Free damped oscillator zoom

What is the actual difference between them? Well that just takes some simple calculus:

$$ \dfrac{dx}{dt} = -\eta\omega A e^{-\eta t}\cos(\omega t-\phi) - \omega A e^{-\eta t}\sin(\omega t -\phi) $$

Then taking the derivative and setting it equal to zero:

$$ -\eta\omega A e^{-\eta t}\cos(\omega t-\phi) - \omega A e^{-\eta t}\sin(\omega t -\phi) = 0 $$

and solving for \(t\):

$$ t_{max} = -\dfrac{1}{\omega}\arctan(\eta) + \dfrac{\phi+2\pi n}{\omega} $$

where \(n\) is a natural number. The tagent value can be obtained by setting \(x(t)\) equal to the envelope:

$$ Ae^{-\eta t} = Ae^{-\eta t}\cos(\omega t - \phi) $$

and then solving for \(t\):

$$ t_{tang} = \dfrac{\phi + 2 \pi n}{\omega} $$

where \(n\) is a natural number. These are the maximum values for a normal cosine function.

Summary

The difference between \(t_{max}\) and \(t_{tang}\) is:

$$ t_{tang}-t_{max} = \dfrac{1}{\omega}\arctan(\eta) $$

This difference is the same for every peak, thus distance between the maximum of \(x(t)\) is the same as the period of the cosine function. Honestly, this post is not that revolutionary, but I just wanted to test out how math renders on my site.

Code for Plots

For those who are interested, I used matplotlib to generated the graphs above:

import matplotlib.pyplot as plt
from numpy import exp, cos, pi, linspace
from scipy.optimize import minimize

eta = 0.5
omega = 2 * pi


def damped_os(t):
    return exp(-eta * t) * cos(omega * t)
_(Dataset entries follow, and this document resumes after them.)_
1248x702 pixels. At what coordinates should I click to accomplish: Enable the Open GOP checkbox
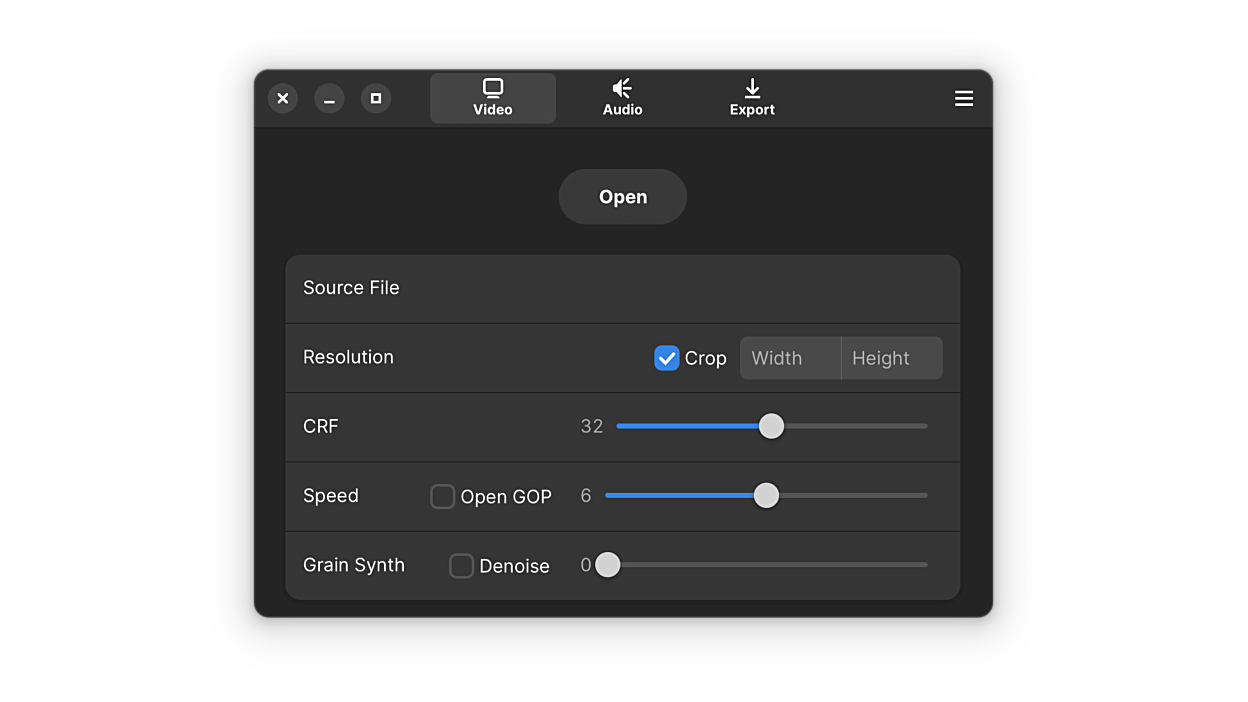coord(442,496)
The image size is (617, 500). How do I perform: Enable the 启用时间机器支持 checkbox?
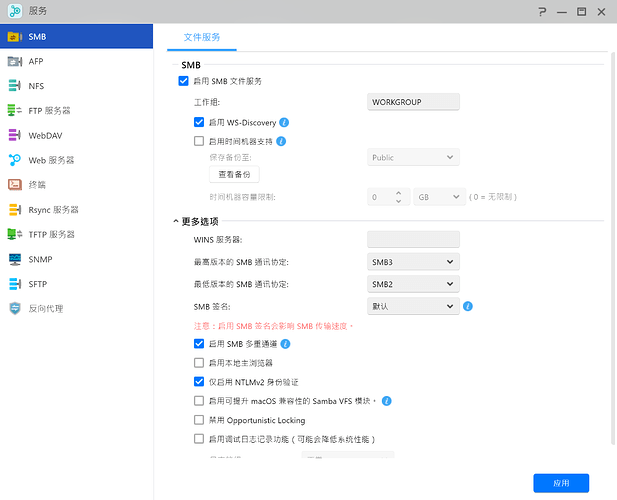[199, 141]
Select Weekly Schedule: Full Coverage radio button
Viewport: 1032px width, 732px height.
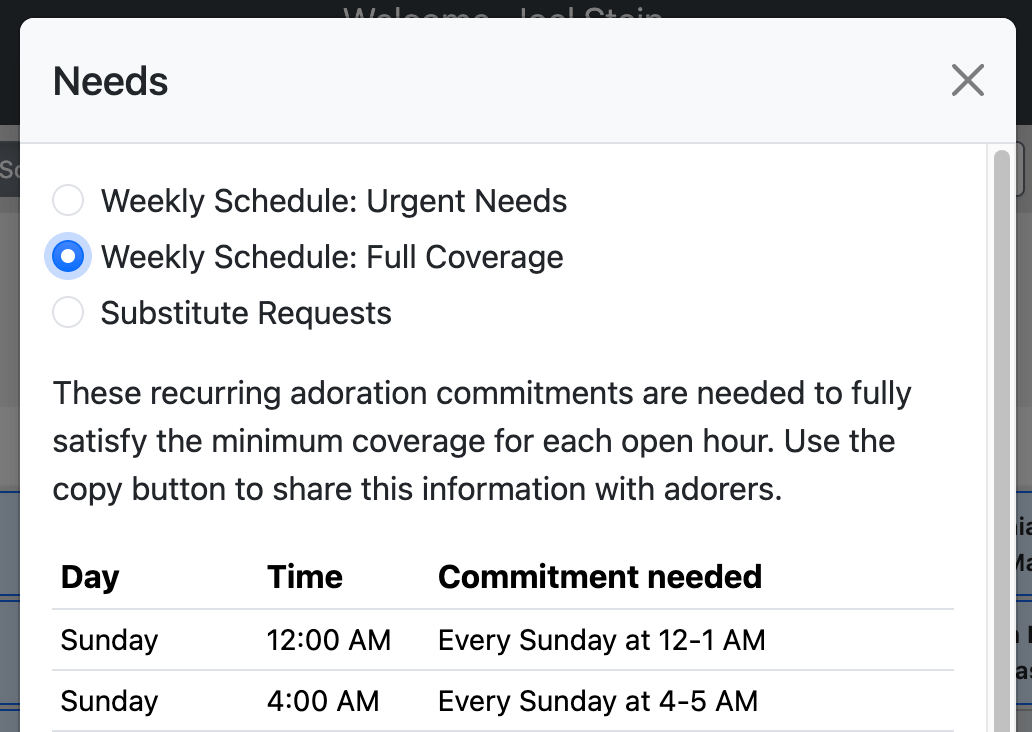(68, 257)
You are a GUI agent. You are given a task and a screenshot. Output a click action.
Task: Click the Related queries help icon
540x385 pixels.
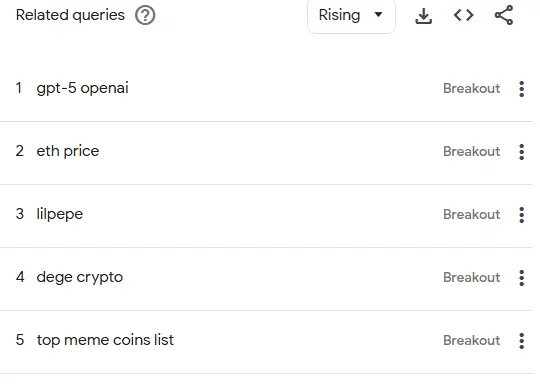tap(145, 15)
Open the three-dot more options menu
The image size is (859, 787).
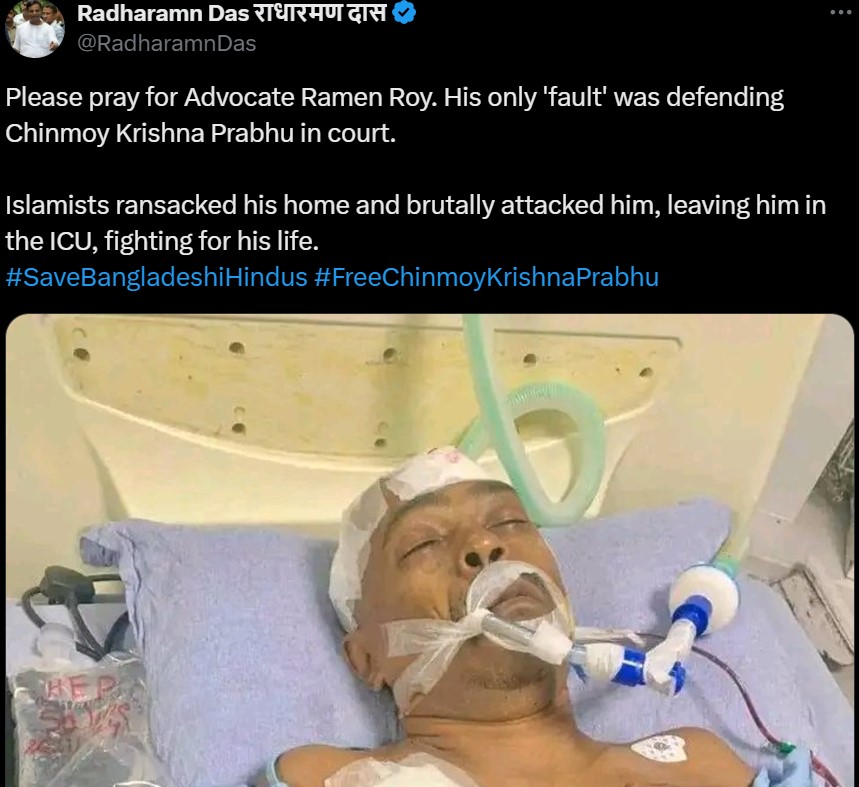[840, 12]
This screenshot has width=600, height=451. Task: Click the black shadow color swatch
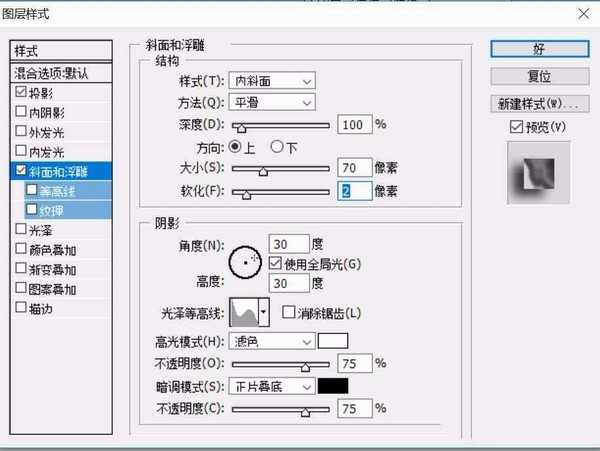[332, 385]
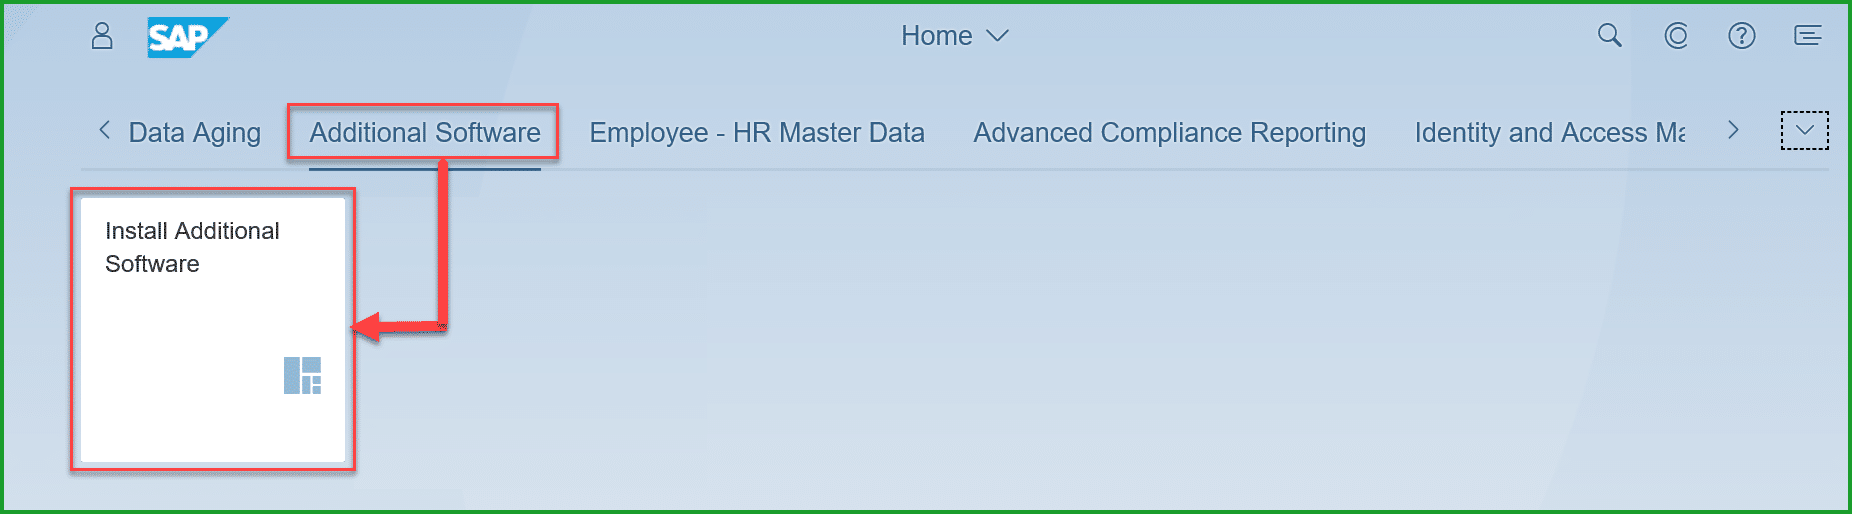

t = linspace(0, 4, num=2000)
x = damped_os(t)
x_u = exp(-eta * t)
x_d = -exp(-eta * t)

fig, axes = plt.subplots()
axes.plot(t, x, 'black')
axes.plot(t, x_u, 'red')
axes.plot(t, x_d, 'red')

axes.set_xlabel('t')
axes.set_ylabel('x/A')

# plt.savefig('{filename}/images/201405_Maximum_of_damped_free_vibrations/freedampedfull.png')

# Zooming
axes.set_xlim(0.9, 1.1)
axes.set_ylim(0.55, 0.65)


def neg_damped_os(t):
    return -damped_os(t)

result = minimize(neg_damped_os, 1)

# maximum arrow
x_max, y_max = result.x, -result.fun
dx, dy = 0.02, 0.03
plt.arrow(x_max - dx, y_max - dy, dx, dy,
          width=0.0001, length_includes_head=True)
plt.annotate("max", xy=(x_max - dx - 0.01, y_max - dy - 0.005))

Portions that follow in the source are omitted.